Print the stretch of the Diane data profiling article from "Diane - All" through "table type(external, managed).", word for word.

### ARTICLE
start
Diane - All tables - Data Profiler

7 minute read

Diane is an open-source hive helper library for apache spark users. The library currently supports parquet and delta tables and provides a set of capabilities that are:

  • Get the table type(external, managed).
  • Register a table to hive.
  • Describe all the tables registered in hive
  • Create a view from a delta table.

Today we will discuss in which scenario we could use the feature to describe all tables. The all allTable function provides metadata about the tables registered in your hive database. The attributes provided are database, tableName, provider(only delta and parquet are supported for now), owner, partitionColumns, bucketColumns, type(refers to managed or unmanaged), schema, and details(here you will find all provider-specific attributes).

Some of the use cases we can handle using these functions are:

  • Data exploration
  • Debugging
  • Data profiling

Data Profiling

In this case, we are going leverage allTable function to build a simple data profiling that helps us understand the health of the tables in our database. Let’s start with a bit of context and define what data profiling is. According to atlan, it is the systematic process of determining and recording the characteristics of data sets. We can also think of it as building a metadata catalog that summarizes the essential characteristics.

Because we want to keep it simple, we are going to choose only 5 characteristics to apply to our dataset, the number of rows, the number of null values, the mean value, max, and min values. Before moving to implement our data profiler let’s first see what data is stored in our hive database, for that we will execute the following command.

 HiveHelper.allTable(default).show(truncate = false)
end
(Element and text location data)
start
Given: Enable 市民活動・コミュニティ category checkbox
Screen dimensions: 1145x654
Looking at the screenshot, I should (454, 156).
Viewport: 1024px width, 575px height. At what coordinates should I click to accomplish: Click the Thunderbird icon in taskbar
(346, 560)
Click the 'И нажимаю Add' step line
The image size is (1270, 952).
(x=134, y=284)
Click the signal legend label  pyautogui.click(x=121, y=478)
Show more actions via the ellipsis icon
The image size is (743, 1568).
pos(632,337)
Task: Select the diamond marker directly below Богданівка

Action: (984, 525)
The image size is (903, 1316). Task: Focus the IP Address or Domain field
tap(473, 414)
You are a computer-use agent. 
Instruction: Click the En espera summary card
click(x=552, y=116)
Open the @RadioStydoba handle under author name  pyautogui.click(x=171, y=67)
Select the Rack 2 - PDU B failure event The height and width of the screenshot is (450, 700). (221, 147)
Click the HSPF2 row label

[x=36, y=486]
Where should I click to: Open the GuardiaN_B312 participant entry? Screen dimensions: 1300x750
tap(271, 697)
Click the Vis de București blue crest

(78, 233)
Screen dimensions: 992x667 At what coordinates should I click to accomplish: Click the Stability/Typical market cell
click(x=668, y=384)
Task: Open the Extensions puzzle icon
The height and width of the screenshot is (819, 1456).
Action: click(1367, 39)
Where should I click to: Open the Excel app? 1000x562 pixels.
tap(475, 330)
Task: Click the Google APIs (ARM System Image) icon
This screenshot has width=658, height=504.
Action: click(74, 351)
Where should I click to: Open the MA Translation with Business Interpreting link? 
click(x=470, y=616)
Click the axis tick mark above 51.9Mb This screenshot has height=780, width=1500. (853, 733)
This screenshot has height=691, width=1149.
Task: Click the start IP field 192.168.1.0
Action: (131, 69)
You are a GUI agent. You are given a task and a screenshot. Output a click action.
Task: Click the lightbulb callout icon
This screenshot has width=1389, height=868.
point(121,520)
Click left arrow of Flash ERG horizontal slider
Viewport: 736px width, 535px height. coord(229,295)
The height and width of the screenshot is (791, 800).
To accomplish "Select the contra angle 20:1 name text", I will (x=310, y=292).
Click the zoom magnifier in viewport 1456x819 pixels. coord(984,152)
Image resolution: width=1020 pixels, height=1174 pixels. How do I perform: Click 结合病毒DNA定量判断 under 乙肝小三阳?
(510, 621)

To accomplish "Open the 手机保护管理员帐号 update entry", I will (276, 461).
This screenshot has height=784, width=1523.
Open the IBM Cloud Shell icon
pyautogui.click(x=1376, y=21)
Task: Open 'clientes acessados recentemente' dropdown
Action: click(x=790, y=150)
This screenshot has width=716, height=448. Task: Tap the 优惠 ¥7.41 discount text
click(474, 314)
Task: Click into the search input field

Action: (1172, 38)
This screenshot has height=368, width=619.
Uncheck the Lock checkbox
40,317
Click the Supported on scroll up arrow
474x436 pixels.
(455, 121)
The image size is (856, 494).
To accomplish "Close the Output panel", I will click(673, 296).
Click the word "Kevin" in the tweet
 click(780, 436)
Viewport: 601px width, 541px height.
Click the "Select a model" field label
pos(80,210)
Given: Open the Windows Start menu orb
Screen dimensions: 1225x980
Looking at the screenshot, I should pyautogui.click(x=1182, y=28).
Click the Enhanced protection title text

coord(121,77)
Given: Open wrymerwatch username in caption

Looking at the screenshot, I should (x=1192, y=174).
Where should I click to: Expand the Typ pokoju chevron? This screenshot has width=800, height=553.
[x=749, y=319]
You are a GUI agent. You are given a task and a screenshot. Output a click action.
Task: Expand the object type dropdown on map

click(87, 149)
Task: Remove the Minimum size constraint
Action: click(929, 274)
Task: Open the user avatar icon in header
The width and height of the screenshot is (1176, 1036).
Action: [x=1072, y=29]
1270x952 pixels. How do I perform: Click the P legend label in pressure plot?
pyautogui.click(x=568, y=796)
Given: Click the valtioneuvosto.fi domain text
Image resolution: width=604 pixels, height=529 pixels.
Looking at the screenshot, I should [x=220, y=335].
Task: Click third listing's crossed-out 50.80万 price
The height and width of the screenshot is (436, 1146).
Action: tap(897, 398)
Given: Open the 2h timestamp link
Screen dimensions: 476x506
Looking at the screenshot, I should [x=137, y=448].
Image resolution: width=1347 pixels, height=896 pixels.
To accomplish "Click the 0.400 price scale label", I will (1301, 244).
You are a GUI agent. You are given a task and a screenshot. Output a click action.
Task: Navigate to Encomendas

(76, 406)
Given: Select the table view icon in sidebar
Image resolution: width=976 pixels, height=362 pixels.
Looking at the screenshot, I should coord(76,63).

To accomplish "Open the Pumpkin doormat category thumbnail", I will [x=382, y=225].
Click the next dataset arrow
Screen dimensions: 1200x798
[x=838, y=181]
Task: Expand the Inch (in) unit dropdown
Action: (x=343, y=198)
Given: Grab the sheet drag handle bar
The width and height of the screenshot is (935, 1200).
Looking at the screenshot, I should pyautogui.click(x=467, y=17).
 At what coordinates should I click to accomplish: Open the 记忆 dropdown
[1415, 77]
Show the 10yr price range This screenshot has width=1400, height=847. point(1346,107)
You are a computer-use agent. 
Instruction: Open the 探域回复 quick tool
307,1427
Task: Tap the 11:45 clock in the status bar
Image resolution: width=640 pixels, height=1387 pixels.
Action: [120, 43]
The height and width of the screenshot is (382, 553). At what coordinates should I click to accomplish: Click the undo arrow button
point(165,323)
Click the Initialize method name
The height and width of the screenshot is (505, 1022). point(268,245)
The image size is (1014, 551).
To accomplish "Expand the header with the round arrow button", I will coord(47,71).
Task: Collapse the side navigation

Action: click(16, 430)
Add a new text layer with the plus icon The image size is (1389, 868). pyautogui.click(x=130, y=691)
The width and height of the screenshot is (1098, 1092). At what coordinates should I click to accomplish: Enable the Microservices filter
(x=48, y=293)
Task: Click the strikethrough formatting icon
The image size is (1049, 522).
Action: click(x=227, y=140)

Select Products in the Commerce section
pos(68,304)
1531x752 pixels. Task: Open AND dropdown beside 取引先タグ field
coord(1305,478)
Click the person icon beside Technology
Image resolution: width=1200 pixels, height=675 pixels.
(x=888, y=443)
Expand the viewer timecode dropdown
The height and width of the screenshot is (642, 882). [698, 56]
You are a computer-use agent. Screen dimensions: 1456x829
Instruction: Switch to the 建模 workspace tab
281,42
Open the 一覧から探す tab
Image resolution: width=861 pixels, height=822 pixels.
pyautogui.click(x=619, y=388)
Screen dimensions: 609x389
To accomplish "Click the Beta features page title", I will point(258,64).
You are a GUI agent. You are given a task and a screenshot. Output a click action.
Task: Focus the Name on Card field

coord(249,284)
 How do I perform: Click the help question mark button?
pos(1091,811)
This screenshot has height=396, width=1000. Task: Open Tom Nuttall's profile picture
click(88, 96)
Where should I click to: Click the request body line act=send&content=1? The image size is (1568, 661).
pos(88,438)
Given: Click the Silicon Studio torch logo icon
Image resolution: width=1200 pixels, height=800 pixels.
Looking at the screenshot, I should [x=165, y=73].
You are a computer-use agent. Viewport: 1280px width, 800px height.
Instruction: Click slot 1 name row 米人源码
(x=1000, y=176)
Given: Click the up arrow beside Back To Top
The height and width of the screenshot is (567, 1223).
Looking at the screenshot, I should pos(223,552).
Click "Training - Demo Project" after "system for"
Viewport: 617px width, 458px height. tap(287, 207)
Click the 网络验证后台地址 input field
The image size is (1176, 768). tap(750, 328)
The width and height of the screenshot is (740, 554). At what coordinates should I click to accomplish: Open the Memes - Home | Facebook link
end
### RESULT
Diane - All tables - Data Profiler

7 minute read

Diane is an open-source hive helper library for apache spark users. The library currently supports parquet and delta tables and provides a set of capabilities that are:

  • Get the table type(external, managed).